Football's elaborate Court of the Sun King ruleset allows the slightest deviations to throw an entire game into giddy chaos: an unexpected guy is throwing the ball, a lineman has declared himself eligible (in the NFL, this requires a literal Declaration of Eligibility read over the PA system), a great big fat person handles the ball in any way.  Football coaches seethe and complain when they become victims of trickery-- rival coaches banned the A11 Offense that was entirely based on a high school loophole that allowed teams to ignore rigid rules on offensive line formation by lining up at all times in a punt return formation in a football version of fraudulent accounting; Mike Ditka got so angry about Bill Walsh using an offensive lineman as a fullback that he started giving the ball to William "The Refrigerator" Perry over and over, building an entire gimmick offense off of indignation about the unconventional use of fat men.

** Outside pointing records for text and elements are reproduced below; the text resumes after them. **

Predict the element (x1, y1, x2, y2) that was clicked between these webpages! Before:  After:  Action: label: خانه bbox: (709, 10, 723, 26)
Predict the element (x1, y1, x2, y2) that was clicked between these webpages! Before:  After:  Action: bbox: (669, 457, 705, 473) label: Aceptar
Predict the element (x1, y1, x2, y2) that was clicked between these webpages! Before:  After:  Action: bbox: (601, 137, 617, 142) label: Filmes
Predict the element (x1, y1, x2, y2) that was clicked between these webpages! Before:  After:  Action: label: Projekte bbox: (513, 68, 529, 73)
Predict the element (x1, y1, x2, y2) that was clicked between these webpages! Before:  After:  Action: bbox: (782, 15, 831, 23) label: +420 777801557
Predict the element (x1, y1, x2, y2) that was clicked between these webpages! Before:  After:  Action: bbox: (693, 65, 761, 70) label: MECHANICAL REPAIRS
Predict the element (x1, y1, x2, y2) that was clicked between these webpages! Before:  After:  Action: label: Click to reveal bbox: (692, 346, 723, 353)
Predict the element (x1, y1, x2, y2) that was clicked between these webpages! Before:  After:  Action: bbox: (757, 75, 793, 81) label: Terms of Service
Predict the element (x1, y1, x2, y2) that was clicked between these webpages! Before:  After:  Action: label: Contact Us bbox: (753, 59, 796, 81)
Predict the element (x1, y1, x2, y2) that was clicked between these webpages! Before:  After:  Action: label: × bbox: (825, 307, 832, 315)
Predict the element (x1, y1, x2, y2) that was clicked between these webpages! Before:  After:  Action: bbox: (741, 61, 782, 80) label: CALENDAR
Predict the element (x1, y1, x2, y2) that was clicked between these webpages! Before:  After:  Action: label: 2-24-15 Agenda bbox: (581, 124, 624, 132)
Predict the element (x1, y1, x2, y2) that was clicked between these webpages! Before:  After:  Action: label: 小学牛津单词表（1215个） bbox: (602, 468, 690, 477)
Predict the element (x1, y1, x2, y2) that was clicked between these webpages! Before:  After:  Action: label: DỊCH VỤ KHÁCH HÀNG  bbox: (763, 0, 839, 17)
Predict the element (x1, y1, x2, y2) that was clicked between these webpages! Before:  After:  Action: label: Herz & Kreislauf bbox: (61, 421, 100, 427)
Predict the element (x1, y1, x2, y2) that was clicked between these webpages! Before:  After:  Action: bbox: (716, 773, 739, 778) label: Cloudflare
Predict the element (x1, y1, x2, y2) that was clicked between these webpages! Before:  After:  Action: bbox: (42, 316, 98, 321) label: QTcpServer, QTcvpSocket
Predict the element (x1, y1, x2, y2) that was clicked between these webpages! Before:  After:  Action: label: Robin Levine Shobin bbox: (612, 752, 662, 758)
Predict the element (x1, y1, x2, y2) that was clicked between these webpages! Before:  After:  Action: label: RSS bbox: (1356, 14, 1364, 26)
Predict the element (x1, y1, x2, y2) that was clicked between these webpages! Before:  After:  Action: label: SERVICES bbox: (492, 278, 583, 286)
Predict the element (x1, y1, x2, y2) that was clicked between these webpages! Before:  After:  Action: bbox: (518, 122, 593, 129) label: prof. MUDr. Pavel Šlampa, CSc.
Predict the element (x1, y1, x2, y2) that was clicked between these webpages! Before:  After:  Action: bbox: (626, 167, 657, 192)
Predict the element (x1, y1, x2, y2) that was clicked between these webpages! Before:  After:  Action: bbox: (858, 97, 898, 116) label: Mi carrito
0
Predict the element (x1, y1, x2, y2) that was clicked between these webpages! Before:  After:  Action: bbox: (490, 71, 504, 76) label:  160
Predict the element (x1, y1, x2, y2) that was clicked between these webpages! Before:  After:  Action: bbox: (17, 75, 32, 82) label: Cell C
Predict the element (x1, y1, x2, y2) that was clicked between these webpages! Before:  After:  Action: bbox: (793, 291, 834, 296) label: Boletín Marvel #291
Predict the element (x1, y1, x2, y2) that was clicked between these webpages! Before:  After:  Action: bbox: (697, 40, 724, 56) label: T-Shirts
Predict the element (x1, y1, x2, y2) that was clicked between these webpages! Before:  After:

With so many moving parts, with roles so specialized that people are constantly running to and from the field of play because they need to install the Third Down Pass Rushing Package, it is possible for teams to dupe their opposition just by counting on them to lose track of all the people punching in and out.  The Ringer's Rodger Sherman had a fun article tracking how teams have had tiny backs hide behind behemoth lineman, unsportingly pretend to get subbed out, and camouflage themselves into the endzone only to pop out like the time Rambo disguised himself as an entire forest. 

Football has its moments of outright cheating as well.  Pop Warner used to hide the ball in secret compartments and sew patches onto jerseys that look like footballs and instantly transform their offense into a hall of mirrors where the defender tackles a guy who stands up empty handed while the rest of the offense taunts him with synchronized cackling. Contemporary football cheating, however, has become stilted and artless.  The most egregious recent case has been the Great Ball Deflation Media Event, a scandal so preposterously stupid that it involved the United States Supreme Court. Other sports have much better chicanery.  The best cheating in any sport right now is in cycling where some enterprising bicycle miscreants have set up hidden motors.  They call this "motodoping," easily the weirdest and most insane possible name for this practice, like robbing someone by threatening to hit them over the head with a 1990s computer monitor and calling it "Cybertheft 2020: Compucrime."

 College football represents the zenith of football chaos.  The staid NFL, with its strict rules on player numbering and overwhelming concern with illegal pants and sock combinations does its best to deliver a uniform product.  College teams, rife with gulfs in talent and resources, will resort to any strategy to gain an edge.  Recruiting is governed by absurd guidelines impossibly byzantine and ineffectual policed by an army of weirdo bureaucrats whose entire life revolves around sidling up to enormous college students and asking them how they paid for that tattoo and unhinged, self-deputized fans on maniacal social media detective sprees, desperate to prove that some player or coach has broken some inane NCAA rule even as every team breaks every rule while hurling accusations at their rivals.

College football returns this Saturday in all its anarchic glory, and someone is going to fake a punt. Some overmatched coach will try a desperation flea flicker, order a wide receiver to throw a pass, line up in Wing T formation, set up a complex chain of events that ends with a 350 pound tackle either thundering triumphantly towards the endzone in a wake of defensive backs trucked beyond recognition or getting too excited, not having any idea what to do, losing the ball in sun flash from a waggling trombone and watching the pass bounce off his helmet and into infamy.  A coach will use two quarterbacks.  A coach will use no quarterbacks.  A coach will storm onto the field, red as a cartoon thermometer, laminated playcards streaming from his coaching pants, to protest the Eligibility of the Downfield Lineman because he has no other recourse, he's been had, it's technically in the rules for that fullback to throw that lateral, there's nothing he and the thousands of slack-jawed, incredulous fans can do about it, and it might have Playoff Implications.